Anti-inflammatory diet. Follow the anti-inflammatory diet to reduce the inflammation that contributes to pressure of the carpal tunnel on the median nerve.
Ultrasound therapy. This treatment, in which sound waves are directed to the carpal tunnel, can significantly improve symptoms when given daily for at least two weeks.
Surgery. Surgery for carpal tunnel syndrome is recommended only for people who don’t improve with the other treatments available, have persistent severe symptoms, or show evidence that the median nerve is significantly impaired, affecting their ability to use their hand.
Typically, the surgeon removes the carpal tendon, releasing pressure on the nerve. This can be done with an open incision, or endoscopically, using a small instrument inserted through a small puncture in the wrist. Which procedure is best is controversial, with most reviews finding the endoscopic form is worse when it comes to reversing nerve damage but better at improving grip strength. Plus, it results in less scarring. Another review found no difference in benefits between the two. Bottom line: Discuss with your surgeon which procedure is best for you.
Acupuncture. The 1997 National Institutes of Health Consensus panel on acupuncture agreed that available evidence at the time suggested acupuncture might be a good treatment for carpal tunnel syndrome. More recently, a small study found that laser acupuncture (using lasers instead of needles on pressure points) along with transcutaneous electric nerve stimulation (TENS), which emits low electrical pulses through the skin onto the nerve, resulted in less pain and greater improvement than a sham treatment. In fact, a computer typist and handyman who hadn’t been able to work returned to work and remained in good condition for a year or longer.
Arnica ointment. Although there are no trials on its use for carpal tunnel syndrome, our experience finds that massaging this homeopathic ointment or gel onto the wrist before attempting difficult activities and at night helps with pain.
Yoga. You might not think of yoga when it comes to your wrists, but one study published in the Journal of the American Medical Association found eight weeks of twice-weekly yoga classes and relaxation therapy worked better than splinting or no treatment in improving carpal tunnel syndrome. The participants performed 11 poses designed to strengthen, stretch, and balance each joint in their upper body. Tell your teacher about your condition, and ask her to provide you with exercises appropriate for you.

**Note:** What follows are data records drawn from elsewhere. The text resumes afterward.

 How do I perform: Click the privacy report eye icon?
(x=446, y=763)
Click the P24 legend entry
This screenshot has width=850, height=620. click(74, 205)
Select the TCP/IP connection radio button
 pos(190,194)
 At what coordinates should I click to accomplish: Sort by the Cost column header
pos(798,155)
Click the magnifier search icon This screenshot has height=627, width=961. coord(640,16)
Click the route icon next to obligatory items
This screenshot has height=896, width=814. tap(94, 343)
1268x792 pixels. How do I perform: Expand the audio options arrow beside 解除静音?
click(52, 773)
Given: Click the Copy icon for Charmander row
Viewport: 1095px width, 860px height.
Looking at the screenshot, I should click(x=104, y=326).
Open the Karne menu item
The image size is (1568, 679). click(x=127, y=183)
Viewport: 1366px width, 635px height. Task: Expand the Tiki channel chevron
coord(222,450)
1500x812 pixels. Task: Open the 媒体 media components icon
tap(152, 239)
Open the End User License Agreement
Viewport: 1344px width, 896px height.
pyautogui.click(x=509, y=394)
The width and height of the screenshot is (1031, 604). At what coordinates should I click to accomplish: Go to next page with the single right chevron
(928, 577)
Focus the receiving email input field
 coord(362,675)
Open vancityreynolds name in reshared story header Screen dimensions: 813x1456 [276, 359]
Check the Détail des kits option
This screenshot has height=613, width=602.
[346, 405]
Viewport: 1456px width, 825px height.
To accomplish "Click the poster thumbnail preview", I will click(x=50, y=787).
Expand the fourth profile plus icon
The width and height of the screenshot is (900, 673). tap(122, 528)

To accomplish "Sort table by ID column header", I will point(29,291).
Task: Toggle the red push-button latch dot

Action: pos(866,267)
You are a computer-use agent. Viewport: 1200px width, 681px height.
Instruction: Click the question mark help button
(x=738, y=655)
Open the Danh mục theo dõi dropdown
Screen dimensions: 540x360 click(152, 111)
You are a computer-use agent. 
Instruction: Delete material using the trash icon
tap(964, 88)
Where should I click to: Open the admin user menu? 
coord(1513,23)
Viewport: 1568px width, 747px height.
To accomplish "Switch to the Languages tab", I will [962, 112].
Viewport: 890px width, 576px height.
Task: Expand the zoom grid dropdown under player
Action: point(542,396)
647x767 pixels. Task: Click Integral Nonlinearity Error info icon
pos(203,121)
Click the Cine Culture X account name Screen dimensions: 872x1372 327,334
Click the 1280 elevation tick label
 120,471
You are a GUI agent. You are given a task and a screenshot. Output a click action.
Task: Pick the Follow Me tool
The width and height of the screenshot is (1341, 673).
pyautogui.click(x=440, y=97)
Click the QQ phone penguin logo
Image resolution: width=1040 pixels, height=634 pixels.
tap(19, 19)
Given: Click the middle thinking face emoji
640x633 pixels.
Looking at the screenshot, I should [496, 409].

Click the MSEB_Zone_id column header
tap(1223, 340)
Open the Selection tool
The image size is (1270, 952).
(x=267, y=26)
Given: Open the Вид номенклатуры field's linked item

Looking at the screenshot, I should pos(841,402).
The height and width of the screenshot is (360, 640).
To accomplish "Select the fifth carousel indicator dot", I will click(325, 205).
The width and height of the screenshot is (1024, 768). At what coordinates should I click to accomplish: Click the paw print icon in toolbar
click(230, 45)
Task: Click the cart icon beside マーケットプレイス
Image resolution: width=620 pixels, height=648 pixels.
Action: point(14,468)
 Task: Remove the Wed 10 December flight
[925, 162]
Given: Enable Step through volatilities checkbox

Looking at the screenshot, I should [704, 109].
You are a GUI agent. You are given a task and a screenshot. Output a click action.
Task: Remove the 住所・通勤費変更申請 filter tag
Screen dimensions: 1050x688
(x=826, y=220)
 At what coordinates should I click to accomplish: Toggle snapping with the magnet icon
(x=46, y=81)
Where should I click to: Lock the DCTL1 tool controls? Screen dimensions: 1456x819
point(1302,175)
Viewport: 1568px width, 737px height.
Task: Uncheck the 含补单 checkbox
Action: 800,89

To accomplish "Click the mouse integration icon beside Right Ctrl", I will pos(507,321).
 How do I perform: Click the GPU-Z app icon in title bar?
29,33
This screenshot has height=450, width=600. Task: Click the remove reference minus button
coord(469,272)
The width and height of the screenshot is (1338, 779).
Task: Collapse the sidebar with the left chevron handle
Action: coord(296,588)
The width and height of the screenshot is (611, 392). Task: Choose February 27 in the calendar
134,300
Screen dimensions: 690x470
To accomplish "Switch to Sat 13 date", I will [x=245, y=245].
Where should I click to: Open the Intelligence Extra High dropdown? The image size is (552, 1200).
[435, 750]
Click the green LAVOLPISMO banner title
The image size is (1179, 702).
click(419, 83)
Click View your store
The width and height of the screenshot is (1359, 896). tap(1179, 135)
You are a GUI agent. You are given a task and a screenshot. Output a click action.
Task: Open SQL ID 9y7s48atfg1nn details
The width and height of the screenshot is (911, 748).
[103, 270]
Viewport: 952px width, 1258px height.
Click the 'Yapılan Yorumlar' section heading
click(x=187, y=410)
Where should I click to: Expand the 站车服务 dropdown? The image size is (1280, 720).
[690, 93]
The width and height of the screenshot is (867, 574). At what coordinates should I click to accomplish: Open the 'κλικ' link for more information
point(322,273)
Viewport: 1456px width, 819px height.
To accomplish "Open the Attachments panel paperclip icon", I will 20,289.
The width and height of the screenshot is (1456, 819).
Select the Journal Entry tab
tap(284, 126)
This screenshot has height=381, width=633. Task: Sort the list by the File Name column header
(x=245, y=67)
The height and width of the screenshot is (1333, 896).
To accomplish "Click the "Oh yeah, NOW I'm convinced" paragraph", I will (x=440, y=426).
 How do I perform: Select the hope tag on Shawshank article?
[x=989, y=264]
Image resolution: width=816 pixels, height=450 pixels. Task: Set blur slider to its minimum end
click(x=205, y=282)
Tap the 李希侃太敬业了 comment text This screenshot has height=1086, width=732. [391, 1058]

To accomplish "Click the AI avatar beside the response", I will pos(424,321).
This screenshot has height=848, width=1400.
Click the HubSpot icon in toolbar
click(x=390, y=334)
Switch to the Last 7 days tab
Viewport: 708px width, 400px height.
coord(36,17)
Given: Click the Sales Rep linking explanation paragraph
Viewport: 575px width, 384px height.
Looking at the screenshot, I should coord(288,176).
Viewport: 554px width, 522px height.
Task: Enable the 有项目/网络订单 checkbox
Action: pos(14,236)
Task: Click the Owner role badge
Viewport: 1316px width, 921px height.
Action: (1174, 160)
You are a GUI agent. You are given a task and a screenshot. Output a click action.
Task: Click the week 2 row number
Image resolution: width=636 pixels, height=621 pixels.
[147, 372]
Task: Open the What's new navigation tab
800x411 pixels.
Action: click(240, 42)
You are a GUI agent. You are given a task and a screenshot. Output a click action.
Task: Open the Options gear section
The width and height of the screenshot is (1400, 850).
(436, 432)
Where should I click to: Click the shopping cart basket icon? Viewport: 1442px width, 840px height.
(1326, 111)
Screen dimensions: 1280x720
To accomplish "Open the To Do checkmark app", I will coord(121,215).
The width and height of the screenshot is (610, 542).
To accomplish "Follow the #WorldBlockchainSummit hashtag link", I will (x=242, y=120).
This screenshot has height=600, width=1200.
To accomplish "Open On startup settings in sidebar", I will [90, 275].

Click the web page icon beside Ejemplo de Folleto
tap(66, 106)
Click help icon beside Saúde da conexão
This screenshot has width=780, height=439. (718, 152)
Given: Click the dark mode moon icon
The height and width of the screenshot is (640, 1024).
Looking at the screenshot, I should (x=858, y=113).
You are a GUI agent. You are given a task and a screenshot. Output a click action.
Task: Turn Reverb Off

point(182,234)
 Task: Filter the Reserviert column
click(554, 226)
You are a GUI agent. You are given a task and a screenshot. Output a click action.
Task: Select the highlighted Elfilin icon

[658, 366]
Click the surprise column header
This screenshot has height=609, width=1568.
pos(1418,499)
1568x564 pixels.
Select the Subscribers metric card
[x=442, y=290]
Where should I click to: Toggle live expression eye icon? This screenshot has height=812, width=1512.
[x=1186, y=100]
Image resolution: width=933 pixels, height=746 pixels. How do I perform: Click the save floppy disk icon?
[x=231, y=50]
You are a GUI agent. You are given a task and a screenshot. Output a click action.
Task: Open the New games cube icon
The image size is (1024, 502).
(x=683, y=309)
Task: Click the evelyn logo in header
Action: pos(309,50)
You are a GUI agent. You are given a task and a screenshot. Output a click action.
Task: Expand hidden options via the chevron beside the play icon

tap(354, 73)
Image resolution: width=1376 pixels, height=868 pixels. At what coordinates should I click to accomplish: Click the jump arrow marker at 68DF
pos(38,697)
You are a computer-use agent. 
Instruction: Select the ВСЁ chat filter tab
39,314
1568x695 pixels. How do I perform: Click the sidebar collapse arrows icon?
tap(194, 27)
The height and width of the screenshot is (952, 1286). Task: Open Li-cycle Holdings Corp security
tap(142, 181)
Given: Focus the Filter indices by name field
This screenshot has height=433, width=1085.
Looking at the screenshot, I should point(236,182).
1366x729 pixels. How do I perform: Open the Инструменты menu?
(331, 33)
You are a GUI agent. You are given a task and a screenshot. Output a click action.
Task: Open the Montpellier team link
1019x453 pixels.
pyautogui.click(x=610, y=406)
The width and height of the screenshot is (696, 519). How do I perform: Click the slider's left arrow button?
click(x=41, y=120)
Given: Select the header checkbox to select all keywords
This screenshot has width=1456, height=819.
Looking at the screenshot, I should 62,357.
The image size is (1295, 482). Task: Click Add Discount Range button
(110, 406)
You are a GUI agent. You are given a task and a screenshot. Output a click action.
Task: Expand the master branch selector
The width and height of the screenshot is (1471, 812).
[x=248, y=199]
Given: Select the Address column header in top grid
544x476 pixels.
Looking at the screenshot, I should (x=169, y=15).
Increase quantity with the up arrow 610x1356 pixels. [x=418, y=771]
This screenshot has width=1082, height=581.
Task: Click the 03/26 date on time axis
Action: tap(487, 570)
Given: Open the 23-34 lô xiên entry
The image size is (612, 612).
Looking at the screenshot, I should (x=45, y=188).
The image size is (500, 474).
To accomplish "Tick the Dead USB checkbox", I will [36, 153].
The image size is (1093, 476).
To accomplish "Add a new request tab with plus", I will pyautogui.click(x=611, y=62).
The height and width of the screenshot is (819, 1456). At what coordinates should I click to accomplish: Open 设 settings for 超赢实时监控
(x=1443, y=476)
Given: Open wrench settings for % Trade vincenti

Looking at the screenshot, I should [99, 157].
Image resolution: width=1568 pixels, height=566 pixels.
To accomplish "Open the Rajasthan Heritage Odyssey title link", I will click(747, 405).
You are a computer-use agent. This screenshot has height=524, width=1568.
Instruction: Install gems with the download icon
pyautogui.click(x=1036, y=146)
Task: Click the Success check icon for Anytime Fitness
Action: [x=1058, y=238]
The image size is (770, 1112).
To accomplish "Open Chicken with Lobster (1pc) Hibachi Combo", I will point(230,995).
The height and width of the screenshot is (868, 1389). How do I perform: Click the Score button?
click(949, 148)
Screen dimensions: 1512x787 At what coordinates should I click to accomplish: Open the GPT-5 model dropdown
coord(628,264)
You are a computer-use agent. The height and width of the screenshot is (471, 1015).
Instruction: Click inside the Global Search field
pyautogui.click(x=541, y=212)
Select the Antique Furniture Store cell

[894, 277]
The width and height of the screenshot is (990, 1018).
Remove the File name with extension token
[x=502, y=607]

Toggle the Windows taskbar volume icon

Steroids. Both oral and injectable steroids are used in the short term to reduce swelling and pain in carpal tunnel syndrome. Prednisone is the most commonly prescribed oral steroid. It usually works within four weeks. You may also receive steroid injections into the opening of the carpal tunnel, with or without an anesthetic like lidocaine, which provides temporary relief. Injections seem to work best if you splint the wrist for several days afterward. Neither injections nor oral steroids should be used for long-term relief, however, because of potentially serious side effects.
Watch your weight. Because carpal tunnel syndrome is associated with obesity and diabetes, maintaining a healthy weight can reduce your risk.
Take frequent breaks from repetitive motions like typing or using a computer mouse (the mouse is actually more dangerous to the carpal tunnel than the keyboard). You can even get computer programs that remind you to do this.
Squeeze a small ball several times a day with each hand. This helps maintain strength and flexibility in the arms and hands.